Scientists study 40,000-year-old DNA to clone mammoths

By Casey Frye, CCNN Writer

Woolly mammoths died off around 3,700 years ago after the last Ice Age, possibly because of warmer weather, a change in food supply, and hunting.

In the classic movie Jurassic Park, a billionaire uses advanced technology to bring dinosaurs back to life. When the flick came out 20 years ago, it was an entertaining sci-fi film that received great reviews, but now the “imaginary” technology from the movie actually exists!

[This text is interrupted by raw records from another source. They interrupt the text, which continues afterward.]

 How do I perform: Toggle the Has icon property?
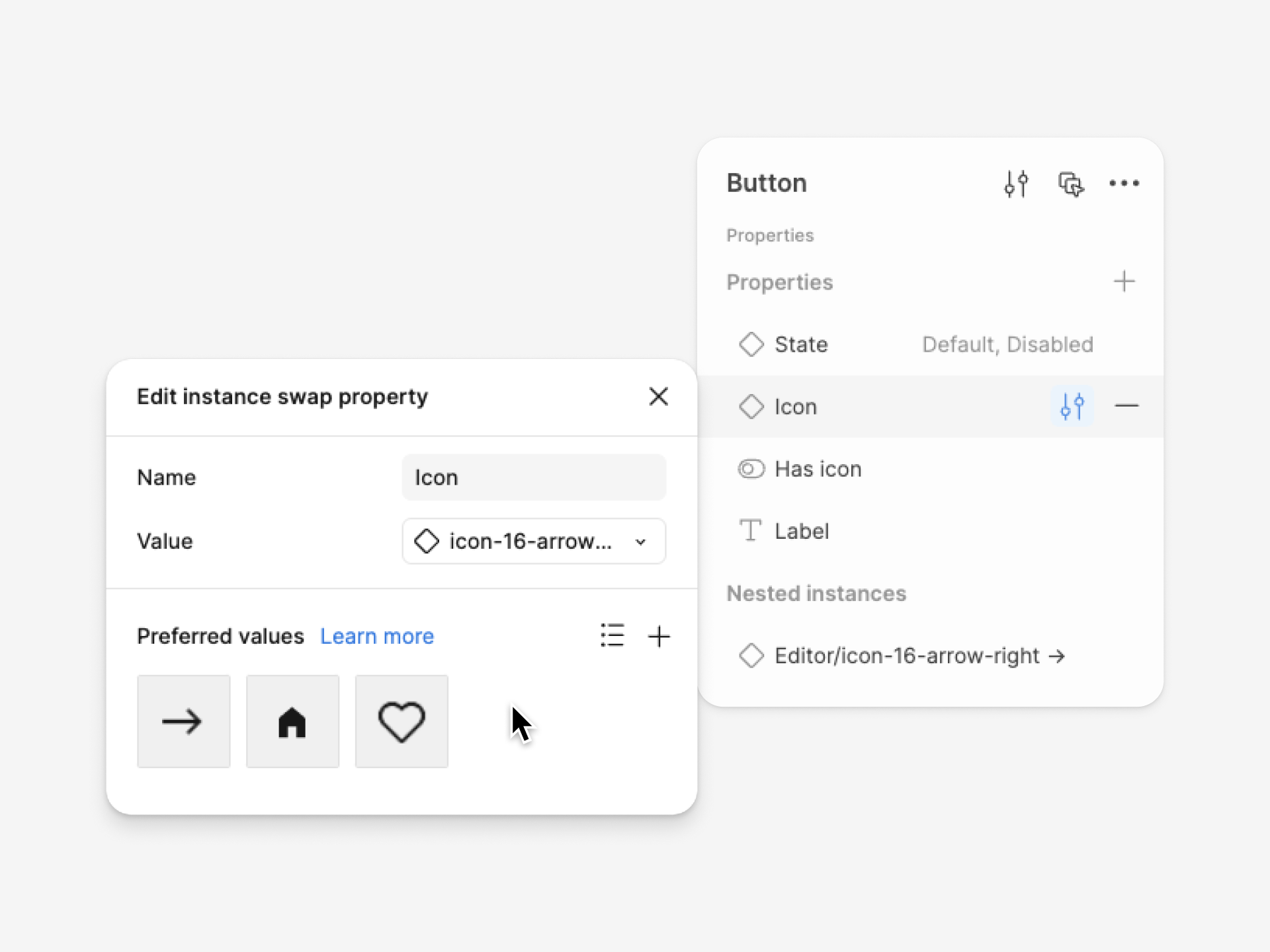pos(752,467)
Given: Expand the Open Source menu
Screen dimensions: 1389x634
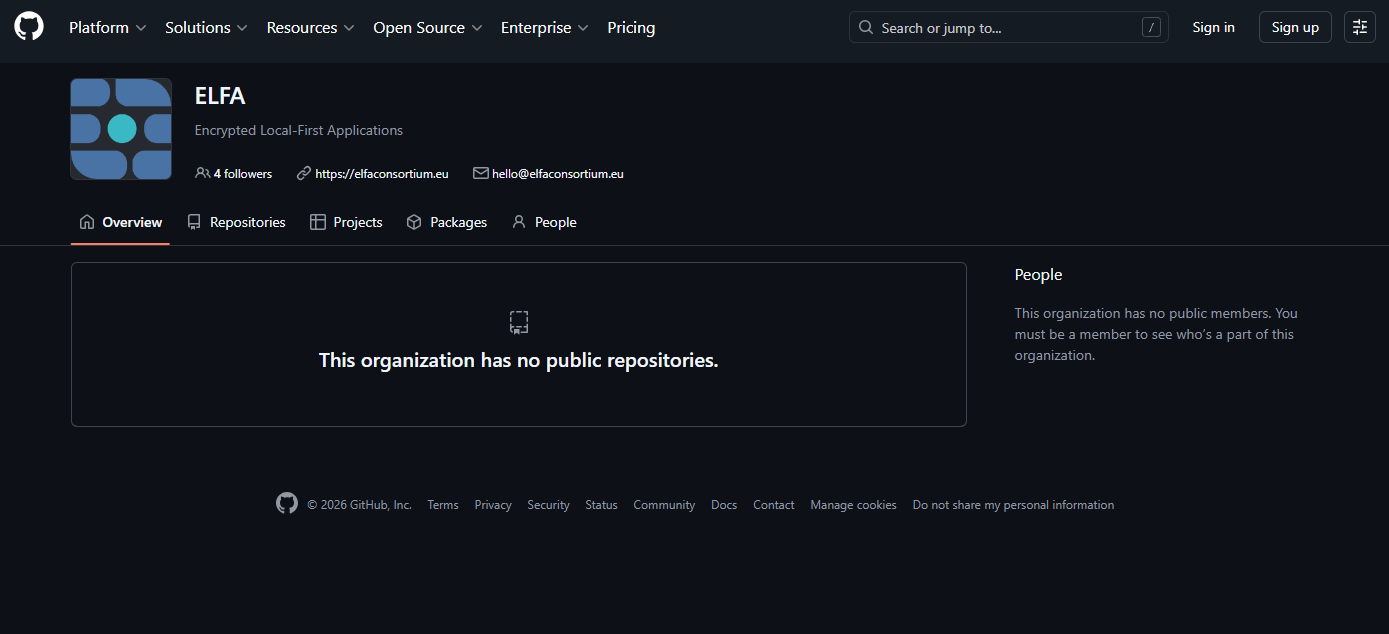Looking at the screenshot, I should (x=427, y=28).
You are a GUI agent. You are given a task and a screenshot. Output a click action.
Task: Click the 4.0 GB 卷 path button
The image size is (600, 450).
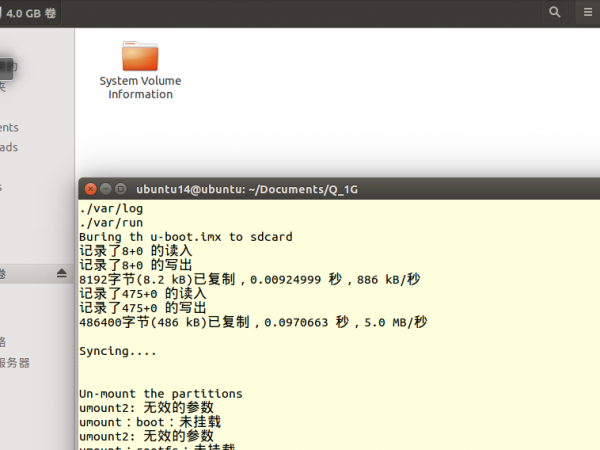coord(30,13)
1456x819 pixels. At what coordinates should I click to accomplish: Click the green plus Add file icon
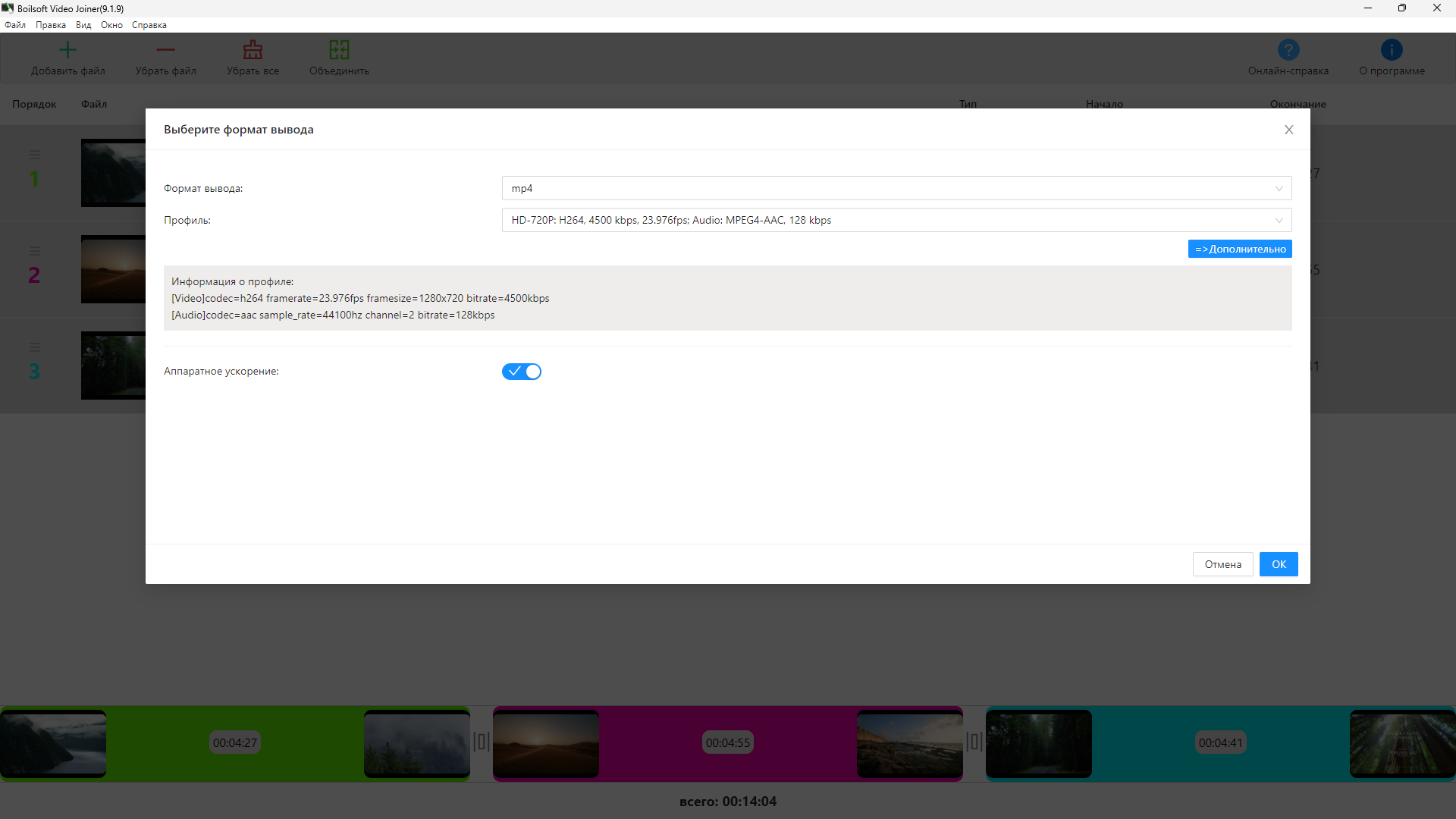[x=67, y=50]
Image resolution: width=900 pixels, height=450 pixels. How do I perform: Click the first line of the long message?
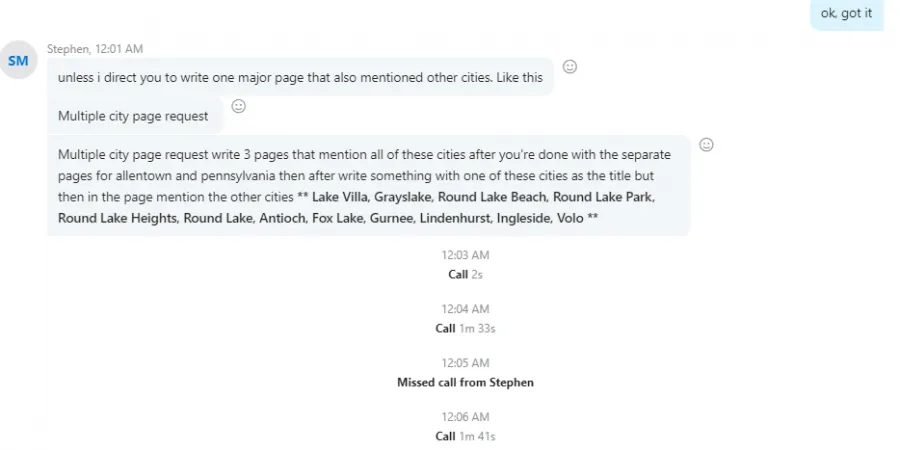click(364, 154)
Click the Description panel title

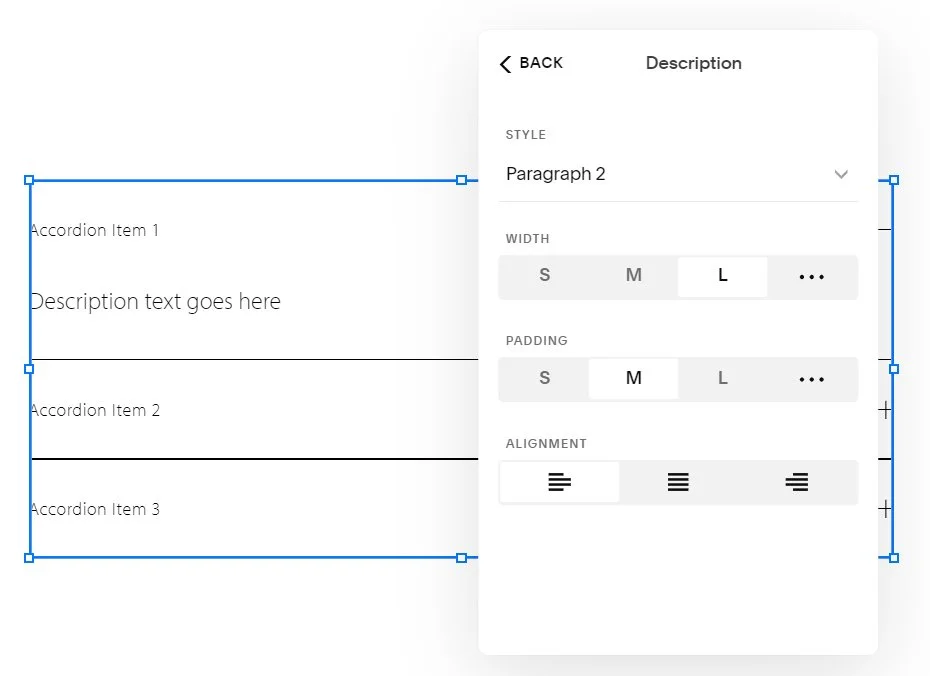click(693, 63)
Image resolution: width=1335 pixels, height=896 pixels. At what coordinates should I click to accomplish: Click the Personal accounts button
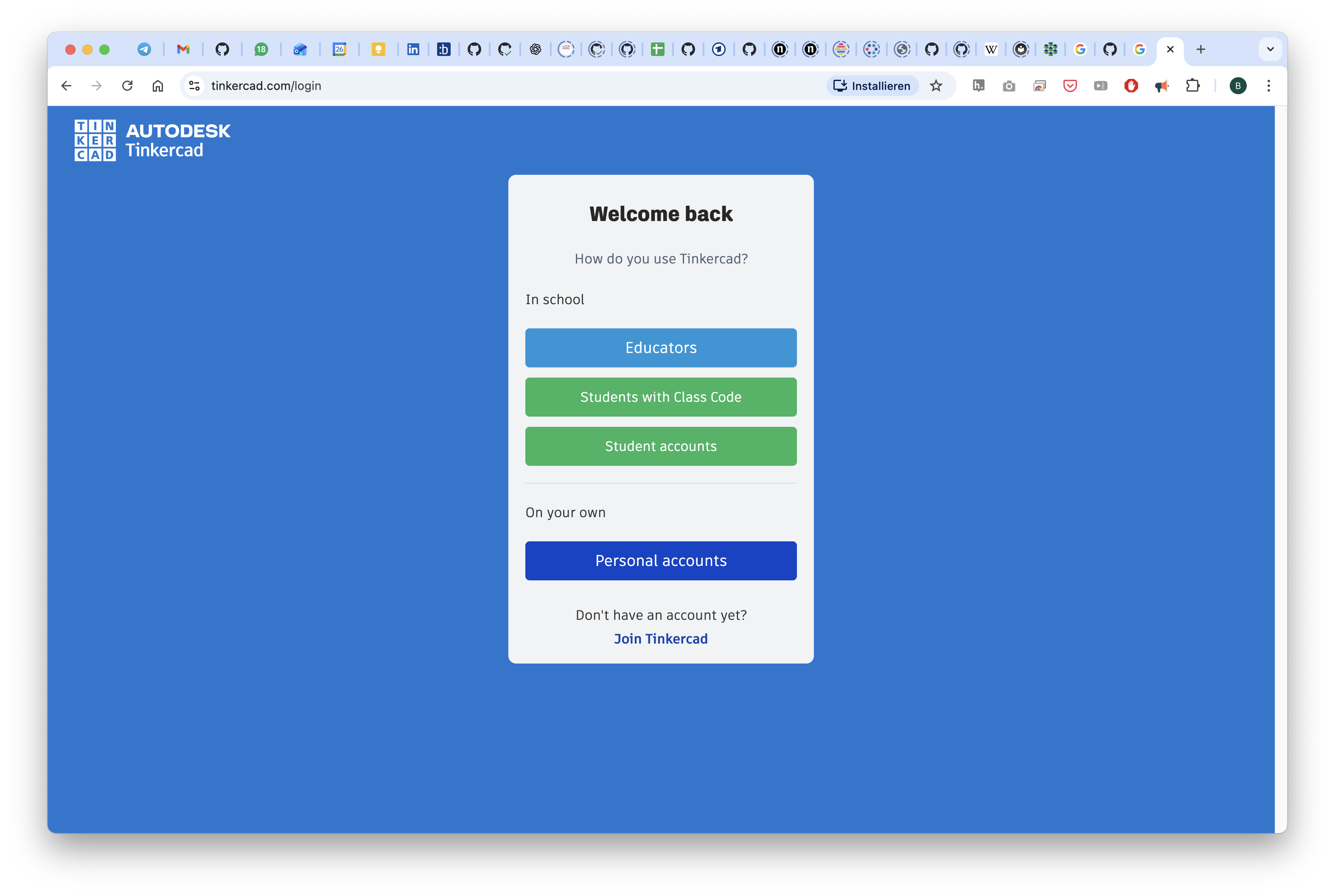(x=661, y=560)
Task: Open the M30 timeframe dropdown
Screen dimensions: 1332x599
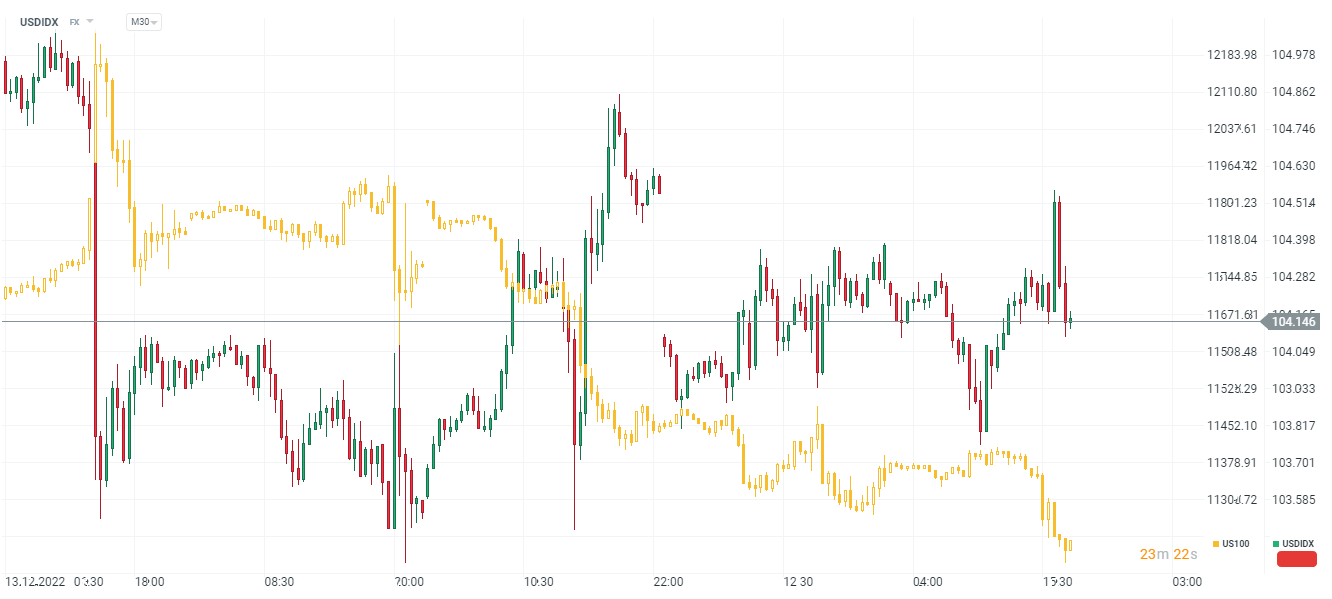Action: [144, 22]
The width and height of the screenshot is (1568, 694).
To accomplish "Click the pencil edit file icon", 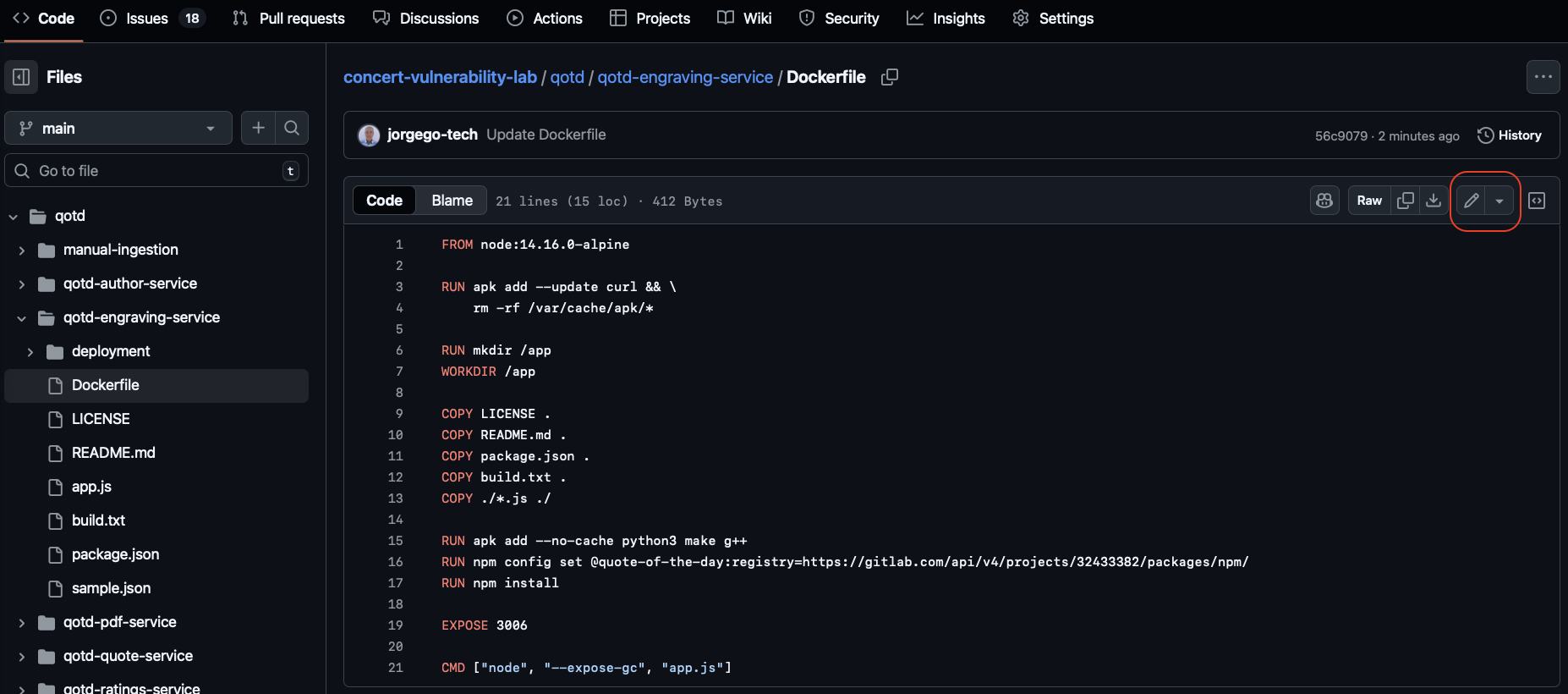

In fact, scientists are researching the 40,000-year-old remains of a long-extinct woolly mammoth – nicknamed Buttercup – to bring the beasts back to life! How can they pull off that kind of a miracle? By using DNA…

See, DNA is the set of blueprints inside our cells that tell our body how to grow, and it’s passed down from our parents. Cloning mammoths would be difficult, because the DNA is missing too many pieces of the biological jigsaw puzzle.

Basically, there’s not enough links in the chain to create a complete mammoth. However, researchers believe they can fill in the missing gaps with information from an Asian elephant, the mammoth’s closest living relative. If all goes as planned, they just might be able to pull this whole cloning thing off! For fans of Ice Age, this is definitely great news.